CBC News eventually picked up on the story. In early January, its reporter, Bonnie Allen, pieced together a thorough accounting of all the many threads involved, including interviewing Clarke himself.

This is where Clarke seemed to steer his own train off the rails and over a cliff. He could have/should have expressed some understanding for how many in the Indigenous community would feel about the situation. He didn’t, at least not in the published bits of that interview. Instead, like many of us who feel under attack, Clarke came off as defensive. He defended his relationship with Kummerfield:

He said it’s “kind of immaterial” whether or not he knew of Kummerfield’s crime when he began working with him because he may still have chosen to work with him based on an appreciation of his art… “I admire lots of poets, including many who are now long gone, who committed crimes of one sort or another … but who still left behind considerable legacies of excellent poetry for poetry-lovers to enjoy.”

Fair enough.

But he then seemed to send mixed signals about how — or whether — he would incorporate Kummerfield’s work into his lecture. While he told the CBC it was not his plan to discuss any specific cases of murdered or missing Indigenous women in Saskatchewan, but rather to raise “the larger philosophical question of the responses of poets, or non-responses of poets, to questions of grave social consequence,” he then equivocated about including a reading from Kummerfield in his lecture, saying he “may or may not.”

Many of those of us who do even occasional public talks will sympathize with Clarke’s uncertainty. Given that his lecture was then still a month away, he probably hadn’t written it and wouldn’t know exactly what he would — or would not — want to say. But that — based on the CBC report — doesn’t seem to be the explanation Clarke offered.

By then, however, it didn’t matter.

There was more from the interview, and it seemed to get worse with Clarke’s every next soundbite.

  • He declared he would not pander to “so-called intellectuals” who wanted to send a “lynch mob” for him just because he had a working relationship with a convicted criminal.
  • He lashed out at critics for trying to “weaponize” his talk “to exercise their vindictive feelings.”
  • He suggested his critics “just relax” and take the event for what it is: “an academic talk on a serious and grievous matter of social importance.”

By then, of course, relaxing was no longer an option.

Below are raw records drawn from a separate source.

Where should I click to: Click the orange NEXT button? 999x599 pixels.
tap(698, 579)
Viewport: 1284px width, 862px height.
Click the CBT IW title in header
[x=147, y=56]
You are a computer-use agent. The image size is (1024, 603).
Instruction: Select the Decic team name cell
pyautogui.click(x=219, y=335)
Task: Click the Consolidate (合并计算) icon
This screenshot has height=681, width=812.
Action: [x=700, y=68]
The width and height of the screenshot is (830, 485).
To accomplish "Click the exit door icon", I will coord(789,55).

Clarke had made himself cannon fodder for a social media shitstorm. And we all know what happens when that happens.

Within 24 hours, Clarke himself had wisely canceled his talk. “I never intended to cause such anguish for the family of Pamela George and the Indigenous community, and for that I am truly sorry,” he said in a statement he should have made sooner. “I am a mixed Black and Indigenous writer and scholar, and my advocacy for justice for Indigenous Peoples and People of Colour in Canada must never be in doubt.”

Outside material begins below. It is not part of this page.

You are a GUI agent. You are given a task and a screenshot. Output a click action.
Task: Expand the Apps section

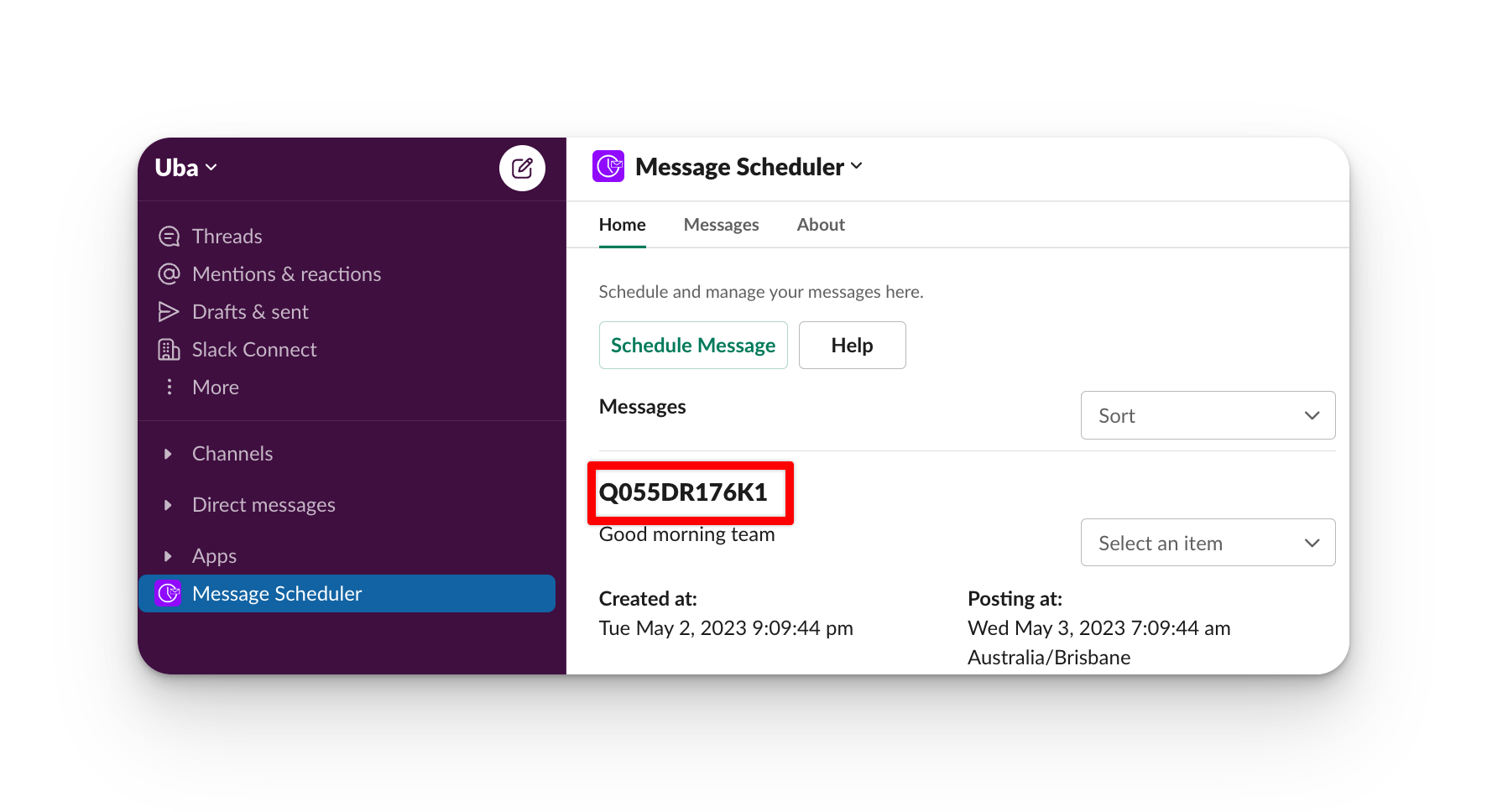167,555
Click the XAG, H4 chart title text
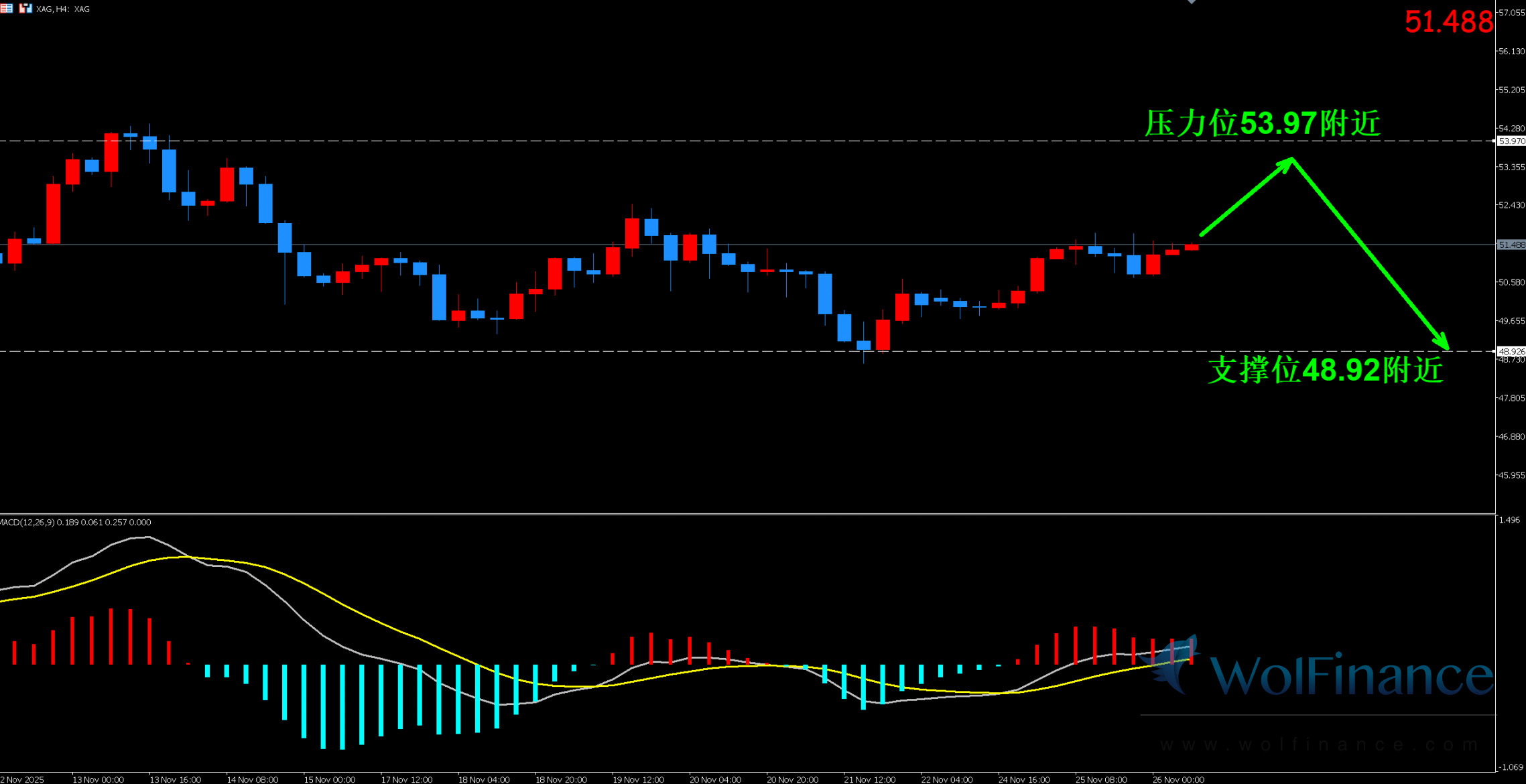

That his reputation was cast into any doubt at all is, in part of course, George Elliott Clarke’s own loose-lipped fault.

But this is also a story about us and our rush-to-judgment cancel culture. Most of us can only aspire to look back on a track record as long and as granite-solid as George Elliott Clarke’s when it comes to serious issues of social and racial justice. Before we are too quick, too harsh in our judgement, we all — George Elliott Clarke included — need to step back, take a breath and ask ourselves how we should factor one misstep into a life and career so well lived.

This column first appeared in the Halifax Examiner January 13, 2020.

  1. Excellent column. Thanks. But I’m confused about Clarke’s reference in his Rome lecture: “I was totally unprepared when a good friend of mine, a poet, got convicted 25 years ago of a murder and sentenced to nine years in prison … .”

    Did he know him that far back? Interesting.